Can a Gap Year Make Up for a Bad Education?

by Shai Rosenfeld
April 09, 2019

Can a Gap Year Make Up for a Bad Education?

A gap year provides a way for young people to figure out who they are and what matters to them before taking on their next adventure, be it college or other. Gap at Glen Brook specifically is a communal experience of connecting to one’s self following 13 years of schooling. During a Gap Year participants have agency over their education, have the time to understand themselves and engage with others in deep, meaningful, and enduring learning experiences. The existence of such programs suggests that for many their schooling experience up until this point hasn’t provide these things.

While we believe the gap experience can be priceless for a graduating senior, we at Glen Brook often find ourselves wondering what our world needs to have agency, engagement and creativity be part of everyone’s education from Kindergarten to 12th grade?

In recent years some of the principles of Waldorf education are being adopted in public schools, according to Waldorf Today. Waldorf education has many of these qualities, engaging students in more open ways to invite creativity and exploration. There are over 150 Waldorf schools in the USA, some of them public schools. The philosophy encourages a longer view of education, allowing children to develop through doing together and discovering what comes naturally to them. It puts less stock in data, tests and hard math and more in the spirit of each student, as said by the creator of the Waldorf pedagogy Rudolf Steiner.

Our highest endeavor must be to develop free human beings who are able, of themselves, to impart purpose and direction to their lives.

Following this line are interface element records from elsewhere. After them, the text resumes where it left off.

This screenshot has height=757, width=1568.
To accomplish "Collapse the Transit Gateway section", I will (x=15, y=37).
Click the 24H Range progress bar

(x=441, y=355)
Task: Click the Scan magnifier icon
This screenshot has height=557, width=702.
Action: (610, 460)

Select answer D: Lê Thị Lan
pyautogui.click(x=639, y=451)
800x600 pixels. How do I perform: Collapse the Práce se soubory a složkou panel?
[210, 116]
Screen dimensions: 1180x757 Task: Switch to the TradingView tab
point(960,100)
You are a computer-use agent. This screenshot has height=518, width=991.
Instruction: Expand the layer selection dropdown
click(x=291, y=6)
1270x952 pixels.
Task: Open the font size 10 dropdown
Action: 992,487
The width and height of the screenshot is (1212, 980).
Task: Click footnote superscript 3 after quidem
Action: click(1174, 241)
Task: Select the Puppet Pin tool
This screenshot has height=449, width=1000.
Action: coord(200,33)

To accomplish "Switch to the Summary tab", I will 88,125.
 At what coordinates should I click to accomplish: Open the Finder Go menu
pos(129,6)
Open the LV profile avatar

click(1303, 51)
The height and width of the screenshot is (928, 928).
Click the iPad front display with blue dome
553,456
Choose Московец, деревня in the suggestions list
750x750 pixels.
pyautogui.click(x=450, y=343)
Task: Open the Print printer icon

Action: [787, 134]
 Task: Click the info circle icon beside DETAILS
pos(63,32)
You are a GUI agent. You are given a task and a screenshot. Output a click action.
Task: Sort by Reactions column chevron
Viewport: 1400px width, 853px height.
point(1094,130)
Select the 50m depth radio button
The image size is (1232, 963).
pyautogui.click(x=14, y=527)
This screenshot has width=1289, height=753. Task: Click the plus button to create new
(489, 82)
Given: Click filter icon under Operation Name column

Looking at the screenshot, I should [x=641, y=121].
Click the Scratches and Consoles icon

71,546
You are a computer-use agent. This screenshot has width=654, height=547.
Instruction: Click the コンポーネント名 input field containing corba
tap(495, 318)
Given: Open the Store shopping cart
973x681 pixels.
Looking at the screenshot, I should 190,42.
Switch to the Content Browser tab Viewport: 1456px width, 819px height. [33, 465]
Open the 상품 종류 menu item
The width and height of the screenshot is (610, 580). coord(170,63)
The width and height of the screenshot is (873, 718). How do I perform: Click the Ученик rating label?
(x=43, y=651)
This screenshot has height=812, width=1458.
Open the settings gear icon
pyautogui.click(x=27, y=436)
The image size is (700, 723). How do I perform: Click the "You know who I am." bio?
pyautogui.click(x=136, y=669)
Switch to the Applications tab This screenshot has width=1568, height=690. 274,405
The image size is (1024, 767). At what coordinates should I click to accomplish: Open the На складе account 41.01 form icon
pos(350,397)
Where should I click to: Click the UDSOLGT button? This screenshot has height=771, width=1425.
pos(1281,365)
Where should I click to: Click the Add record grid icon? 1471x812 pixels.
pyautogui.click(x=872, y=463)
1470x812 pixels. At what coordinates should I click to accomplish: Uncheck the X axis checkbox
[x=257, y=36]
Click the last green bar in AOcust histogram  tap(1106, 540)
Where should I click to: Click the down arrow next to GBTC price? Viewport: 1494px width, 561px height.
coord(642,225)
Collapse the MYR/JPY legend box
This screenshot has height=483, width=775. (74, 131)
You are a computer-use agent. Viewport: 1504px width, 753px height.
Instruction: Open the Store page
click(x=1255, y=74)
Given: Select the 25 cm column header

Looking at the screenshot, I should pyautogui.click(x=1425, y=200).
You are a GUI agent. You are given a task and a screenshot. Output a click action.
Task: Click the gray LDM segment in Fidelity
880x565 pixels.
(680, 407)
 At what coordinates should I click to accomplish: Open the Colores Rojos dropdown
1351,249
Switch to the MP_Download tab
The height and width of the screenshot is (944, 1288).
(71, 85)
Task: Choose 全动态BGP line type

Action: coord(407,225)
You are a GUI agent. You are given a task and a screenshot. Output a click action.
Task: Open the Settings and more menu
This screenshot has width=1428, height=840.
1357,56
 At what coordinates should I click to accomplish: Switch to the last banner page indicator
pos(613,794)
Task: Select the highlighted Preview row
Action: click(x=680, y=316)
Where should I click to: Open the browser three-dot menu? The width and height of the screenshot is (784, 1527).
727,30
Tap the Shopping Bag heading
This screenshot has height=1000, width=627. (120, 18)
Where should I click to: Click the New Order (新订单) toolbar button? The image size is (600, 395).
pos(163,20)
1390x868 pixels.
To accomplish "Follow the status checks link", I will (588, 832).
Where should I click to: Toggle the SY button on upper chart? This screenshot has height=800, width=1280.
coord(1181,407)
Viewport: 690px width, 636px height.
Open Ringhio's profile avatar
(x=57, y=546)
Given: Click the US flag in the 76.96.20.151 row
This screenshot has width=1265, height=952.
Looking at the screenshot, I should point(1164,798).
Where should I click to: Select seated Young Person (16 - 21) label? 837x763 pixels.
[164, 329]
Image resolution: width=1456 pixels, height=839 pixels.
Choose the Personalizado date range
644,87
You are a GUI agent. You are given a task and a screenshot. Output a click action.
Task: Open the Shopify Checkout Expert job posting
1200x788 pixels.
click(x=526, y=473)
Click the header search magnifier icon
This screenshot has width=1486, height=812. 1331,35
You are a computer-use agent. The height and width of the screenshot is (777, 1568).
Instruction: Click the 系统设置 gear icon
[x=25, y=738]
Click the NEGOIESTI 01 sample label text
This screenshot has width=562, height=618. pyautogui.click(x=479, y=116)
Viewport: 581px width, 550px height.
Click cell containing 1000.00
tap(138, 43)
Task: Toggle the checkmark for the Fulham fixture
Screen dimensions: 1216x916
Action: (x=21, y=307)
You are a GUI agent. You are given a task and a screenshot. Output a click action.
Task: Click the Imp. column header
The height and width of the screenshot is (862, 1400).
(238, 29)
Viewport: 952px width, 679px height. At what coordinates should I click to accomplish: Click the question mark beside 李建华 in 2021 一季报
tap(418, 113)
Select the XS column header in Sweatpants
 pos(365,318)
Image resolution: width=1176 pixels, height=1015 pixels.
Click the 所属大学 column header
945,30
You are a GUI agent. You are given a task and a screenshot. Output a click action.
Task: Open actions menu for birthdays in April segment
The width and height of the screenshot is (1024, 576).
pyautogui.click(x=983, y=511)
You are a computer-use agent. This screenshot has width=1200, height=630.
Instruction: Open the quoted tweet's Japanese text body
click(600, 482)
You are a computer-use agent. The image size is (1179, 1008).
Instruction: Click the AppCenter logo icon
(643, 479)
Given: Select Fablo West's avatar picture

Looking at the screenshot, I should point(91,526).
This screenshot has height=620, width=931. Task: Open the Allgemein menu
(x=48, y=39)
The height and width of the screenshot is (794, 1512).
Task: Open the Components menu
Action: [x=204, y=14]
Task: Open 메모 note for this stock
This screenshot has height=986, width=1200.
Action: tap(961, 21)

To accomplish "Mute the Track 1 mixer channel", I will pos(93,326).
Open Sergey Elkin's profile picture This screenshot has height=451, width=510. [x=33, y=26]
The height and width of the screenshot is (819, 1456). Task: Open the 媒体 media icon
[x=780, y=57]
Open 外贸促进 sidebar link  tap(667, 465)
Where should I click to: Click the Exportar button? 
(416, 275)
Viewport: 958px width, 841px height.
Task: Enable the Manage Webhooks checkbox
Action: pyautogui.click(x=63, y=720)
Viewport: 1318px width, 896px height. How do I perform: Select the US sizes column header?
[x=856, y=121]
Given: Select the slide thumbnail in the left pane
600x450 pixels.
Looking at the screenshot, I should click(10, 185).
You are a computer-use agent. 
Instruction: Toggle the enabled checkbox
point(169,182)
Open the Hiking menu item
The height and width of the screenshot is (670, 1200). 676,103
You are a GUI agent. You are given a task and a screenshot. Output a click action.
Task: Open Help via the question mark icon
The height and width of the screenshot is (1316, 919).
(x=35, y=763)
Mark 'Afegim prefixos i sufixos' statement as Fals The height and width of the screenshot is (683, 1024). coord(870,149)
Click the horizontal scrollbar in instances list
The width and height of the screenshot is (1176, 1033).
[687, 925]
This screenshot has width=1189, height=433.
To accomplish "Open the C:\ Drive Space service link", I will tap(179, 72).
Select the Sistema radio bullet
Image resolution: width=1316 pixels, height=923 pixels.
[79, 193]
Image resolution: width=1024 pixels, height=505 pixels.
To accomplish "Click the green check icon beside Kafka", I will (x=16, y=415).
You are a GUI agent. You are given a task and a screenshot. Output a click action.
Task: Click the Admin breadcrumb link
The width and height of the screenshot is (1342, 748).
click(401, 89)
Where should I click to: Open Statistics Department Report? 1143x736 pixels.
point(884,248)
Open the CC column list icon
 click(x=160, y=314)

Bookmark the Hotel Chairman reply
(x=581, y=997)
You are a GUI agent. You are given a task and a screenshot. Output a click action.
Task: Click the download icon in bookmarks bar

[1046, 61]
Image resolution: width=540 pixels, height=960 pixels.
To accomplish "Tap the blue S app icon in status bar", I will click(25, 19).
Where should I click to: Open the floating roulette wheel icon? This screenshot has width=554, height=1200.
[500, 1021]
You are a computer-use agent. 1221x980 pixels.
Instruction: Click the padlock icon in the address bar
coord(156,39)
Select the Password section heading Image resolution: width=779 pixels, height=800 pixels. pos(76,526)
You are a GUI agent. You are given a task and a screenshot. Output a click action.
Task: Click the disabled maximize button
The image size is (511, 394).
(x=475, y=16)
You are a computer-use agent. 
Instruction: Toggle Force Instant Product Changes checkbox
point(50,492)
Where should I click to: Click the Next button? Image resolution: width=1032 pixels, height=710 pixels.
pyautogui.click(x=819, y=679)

— Rudolf Steiner (1861-1925)  

I’d wager that this doesn’t sound like the experience many of us have had in schools. The XQ Institute had a similar concern a few years ago when they released an open call for people to redesign High Schools and send in their ideas. They asked: Why have our high schools remained unchanged since the 1900s? The problems they found are more easily described by the solutions their ‘super schools’ offer:

  • Learn by doing.

  • Focus on the future.

  • Spark curiosity.

  • Build community.

  • Unleash potential.

  • Solve real world problems.

  • Ask questions.

  • Listen to students.

Our challenge to meet the complexity of our times with our education system is compounded by the very language we want to use to describe it: these things have become buzz words. You can find them everywhere, from mission statements to soap advertisements. Organizations like XQ are doing important work with a timely mission, but it is very hard to deliver on these promises. It is not enough to say we are promoting creativity, building community and listening to our students. It is the daily work of teachers, parents, educators and every one of us to make sure this happens in reality, even if it mean walking off the path of least resistance.